◆ **What is required**: Every line in the entries that holds the word "Проститутки" counts toward the answer, which should be a single number.

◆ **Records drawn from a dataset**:
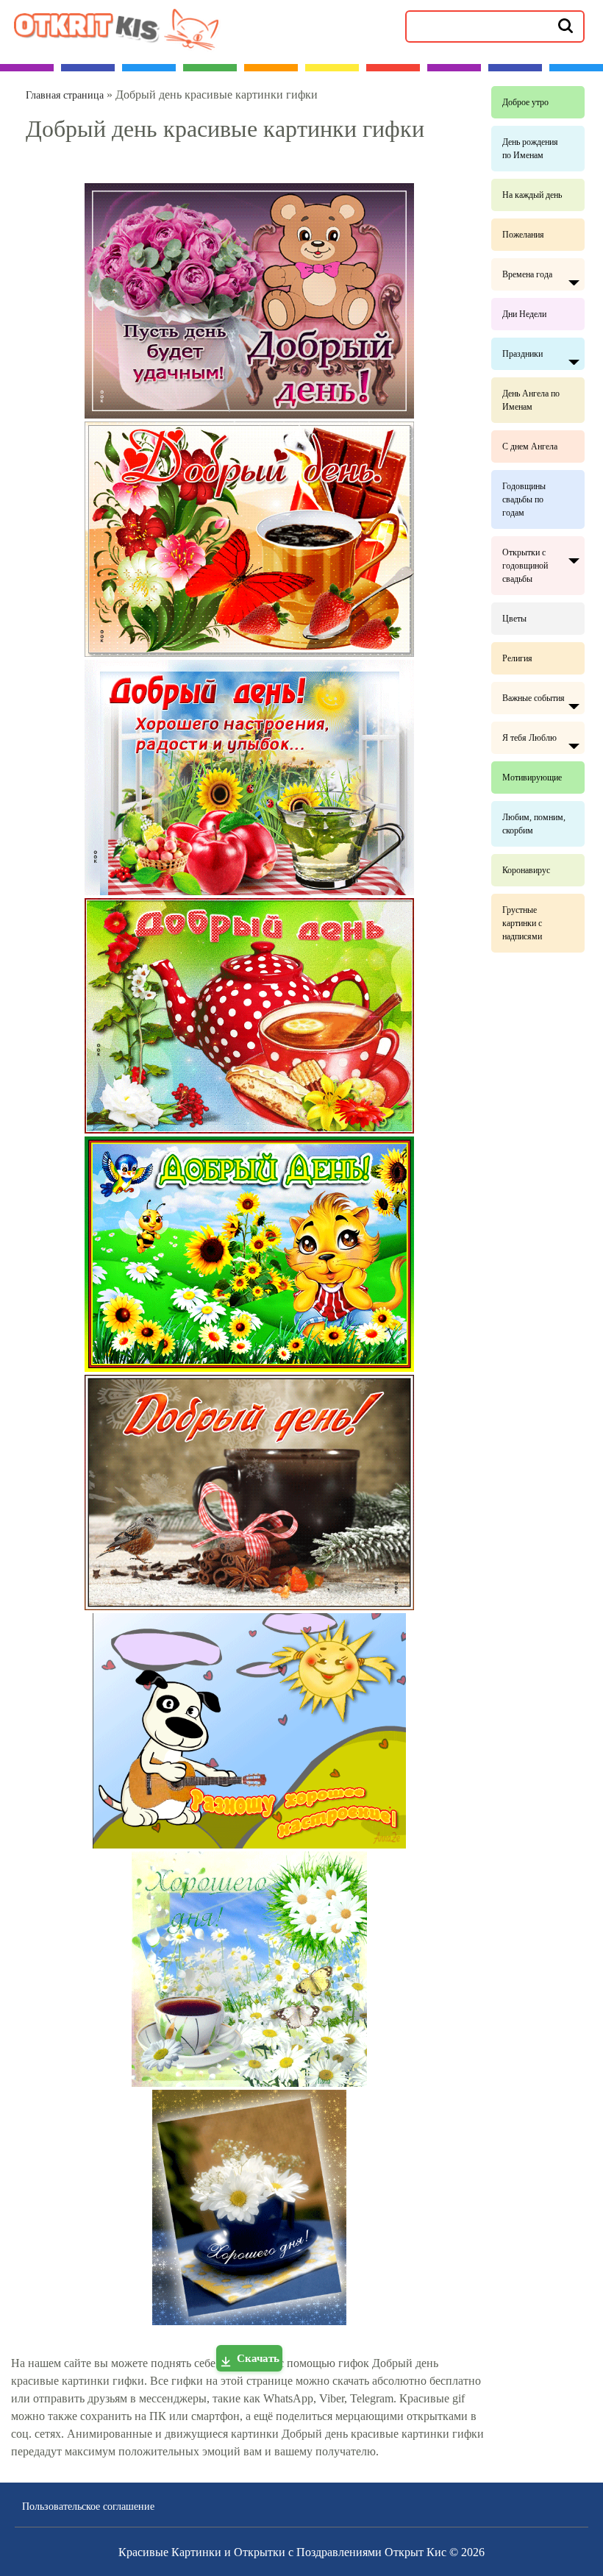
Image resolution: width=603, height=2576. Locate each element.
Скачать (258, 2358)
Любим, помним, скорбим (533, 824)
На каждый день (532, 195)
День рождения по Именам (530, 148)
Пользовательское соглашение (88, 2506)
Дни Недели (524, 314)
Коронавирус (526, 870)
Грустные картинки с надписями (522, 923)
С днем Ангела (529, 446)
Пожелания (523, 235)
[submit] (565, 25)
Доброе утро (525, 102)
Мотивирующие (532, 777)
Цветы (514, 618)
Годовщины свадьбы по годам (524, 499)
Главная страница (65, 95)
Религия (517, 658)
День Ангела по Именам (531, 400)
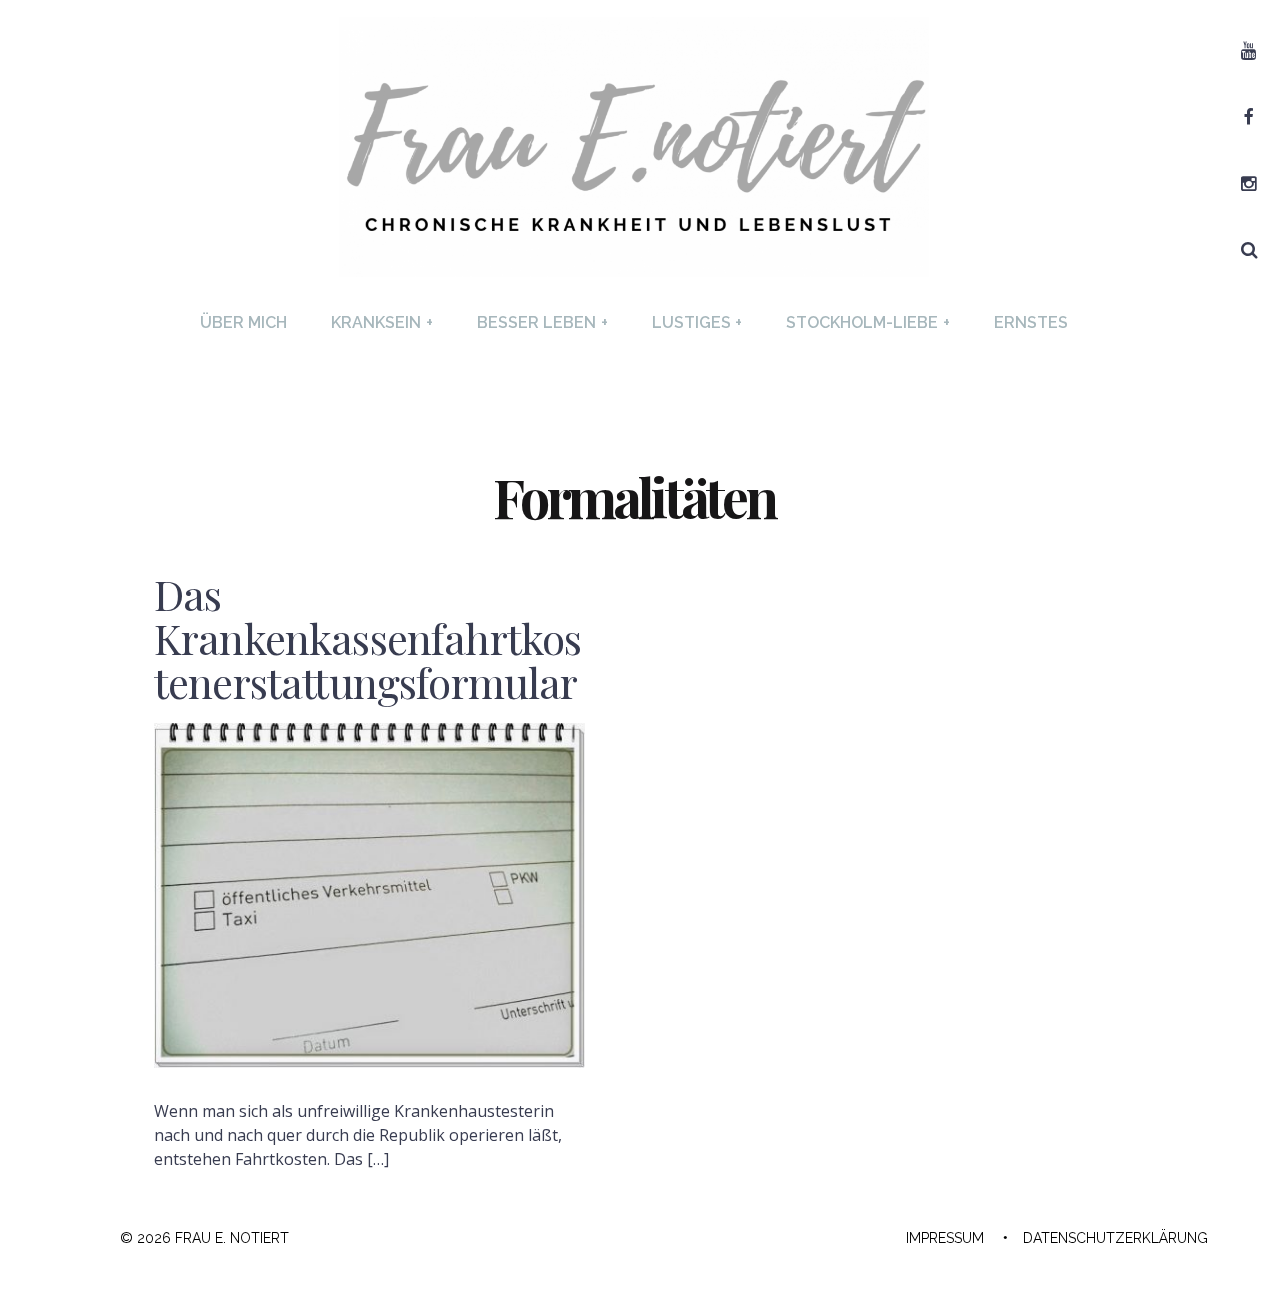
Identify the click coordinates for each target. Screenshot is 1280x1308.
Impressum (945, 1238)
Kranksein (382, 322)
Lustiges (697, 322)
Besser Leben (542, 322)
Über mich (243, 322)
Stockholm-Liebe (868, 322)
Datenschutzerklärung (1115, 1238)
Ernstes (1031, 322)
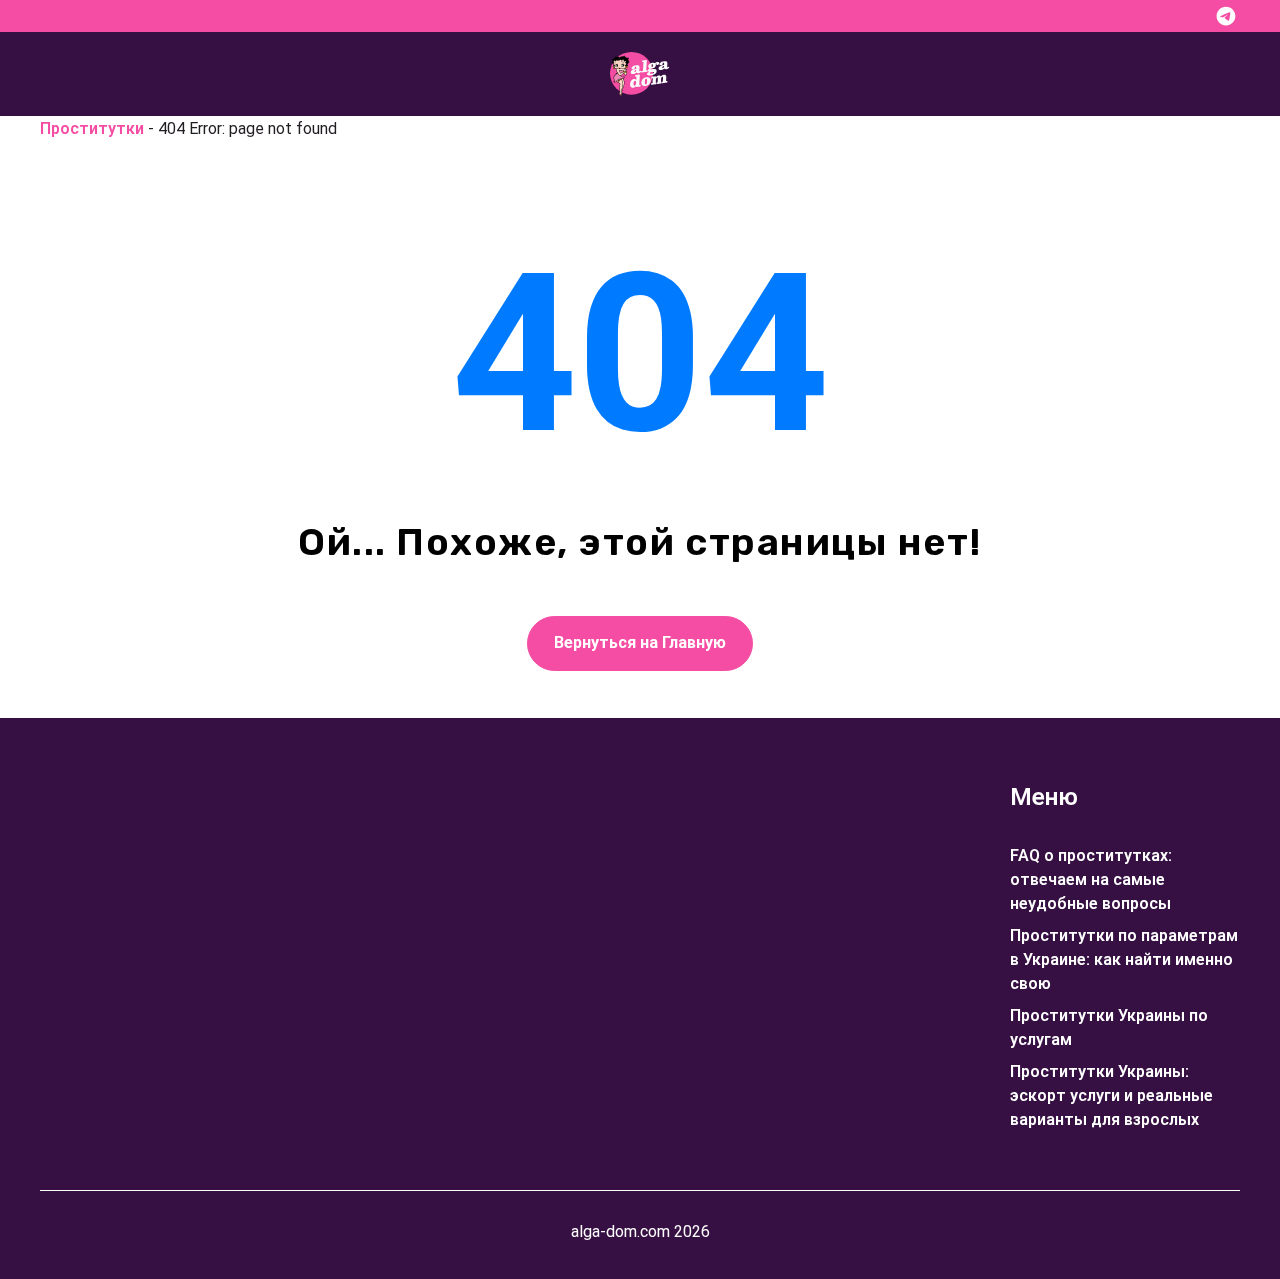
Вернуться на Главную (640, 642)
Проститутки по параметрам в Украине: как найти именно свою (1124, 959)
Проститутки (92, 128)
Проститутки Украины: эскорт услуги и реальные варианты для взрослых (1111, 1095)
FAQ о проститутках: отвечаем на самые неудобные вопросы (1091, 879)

◆ **Result for this task**: 3